Getting orders with faked/false data

Question

Since about 2 weeks we're getting about 2-3 faked orders each day in one of our Magento stores (v1.5.1). Every order is placed following the same scheme:

• the user visits the storefront
• accesses 1 or 2 random products from the frontpage
• order is placed with faked data:
  • the addresses seem legit (street + zipcode/city do exist)
  • all addresses are in the same region/province
  • every order is using the same payment method (debit payment with valid bank code)
  • phone == fax with two leading zeros: 00...
  • email adresses look spammy: uedjloa@gmail.com qfjfe07@live.de ..

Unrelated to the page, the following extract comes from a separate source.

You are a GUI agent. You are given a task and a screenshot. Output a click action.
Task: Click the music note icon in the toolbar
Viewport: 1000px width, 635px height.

The order process from first visit until the order is placed always takes about 3 minutes. The IP addresses are always different (but not from foreign countries). The user agent is always Mozilla/5.0 (Windows NT 5.1; rv:21.0) Gecko/20100101 Firefox/21.0

At first this all looks to me like some automated testing, but then why are all orders placed from different IP addresses? Why is the address valid except the name?

Any help or thoughts on that?

Answer 1

Just in case somebody else stumbles upon a similar case. The question is now cleared: The fraud orders came from some affiliate site. Of course now it makes sense that they were not looking spammy at all except of the email address. So always be sure to check if the site is taking part in any kind of affiliate program.